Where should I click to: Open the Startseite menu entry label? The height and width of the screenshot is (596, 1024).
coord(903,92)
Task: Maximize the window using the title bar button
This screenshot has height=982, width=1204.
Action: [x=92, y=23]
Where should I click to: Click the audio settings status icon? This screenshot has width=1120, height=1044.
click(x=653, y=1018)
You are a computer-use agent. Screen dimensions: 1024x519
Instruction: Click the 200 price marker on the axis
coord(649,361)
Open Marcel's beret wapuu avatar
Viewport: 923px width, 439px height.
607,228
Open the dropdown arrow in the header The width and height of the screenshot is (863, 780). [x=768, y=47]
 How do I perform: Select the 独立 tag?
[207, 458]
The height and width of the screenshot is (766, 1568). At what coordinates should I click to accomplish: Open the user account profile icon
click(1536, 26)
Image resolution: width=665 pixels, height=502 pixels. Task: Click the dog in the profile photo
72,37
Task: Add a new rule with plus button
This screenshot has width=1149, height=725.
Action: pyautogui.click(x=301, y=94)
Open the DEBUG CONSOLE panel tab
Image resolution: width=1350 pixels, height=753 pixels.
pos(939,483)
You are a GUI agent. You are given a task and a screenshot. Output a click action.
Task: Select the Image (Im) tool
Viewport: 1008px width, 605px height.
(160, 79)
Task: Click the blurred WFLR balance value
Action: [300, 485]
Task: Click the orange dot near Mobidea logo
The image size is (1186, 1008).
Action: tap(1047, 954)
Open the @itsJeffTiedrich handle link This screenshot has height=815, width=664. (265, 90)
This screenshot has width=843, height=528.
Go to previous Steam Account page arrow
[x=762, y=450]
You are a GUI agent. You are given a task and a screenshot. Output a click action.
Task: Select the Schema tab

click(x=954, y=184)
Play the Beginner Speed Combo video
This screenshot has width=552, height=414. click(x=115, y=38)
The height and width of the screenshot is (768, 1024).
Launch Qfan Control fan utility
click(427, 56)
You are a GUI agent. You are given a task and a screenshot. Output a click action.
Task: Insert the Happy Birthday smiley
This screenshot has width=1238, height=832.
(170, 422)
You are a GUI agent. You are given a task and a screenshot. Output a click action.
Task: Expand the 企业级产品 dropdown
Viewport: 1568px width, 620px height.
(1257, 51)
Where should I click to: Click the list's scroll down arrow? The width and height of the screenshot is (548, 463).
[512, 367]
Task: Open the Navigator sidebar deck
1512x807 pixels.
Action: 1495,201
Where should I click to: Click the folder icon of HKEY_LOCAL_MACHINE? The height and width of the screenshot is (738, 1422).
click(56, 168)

## Task brief
Print, please, the lines from the first line of the material through the line that contains "Task: Add a new rule with plus button", exactly as written and with nothing added.

## Exercise response
Where should I click to: Open the Startseite menu entry label? The height and width of the screenshot is (596, 1024).
coord(903,92)
Task: Maximize the window using the title bar button
This screenshot has height=982, width=1204.
Action: [x=92, y=23]
Where should I click to: Click the audio settings status icon? This screenshot has width=1120, height=1044.
click(x=653, y=1018)
You are a computer-use agent. Screen dimensions: 1024x519
Instruction: Click the 200 price marker on the axis
coord(649,361)
Open Marcel's beret wapuu avatar
Viewport: 923px width, 439px height.
607,228
Open the dropdown arrow in the header The width and height of the screenshot is (863, 780). [x=768, y=47]
 How do I perform: Select the 独立 tag?
[207, 458]
The height and width of the screenshot is (766, 1568). At what coordinates should I click to accomplish: Open the user account profile icon
click(1536, 26)
Image resolution: width=665 pixels, height=502 pixels. Task: Click the dog in the profile photo
72,37
Task: Add a new rule with plus button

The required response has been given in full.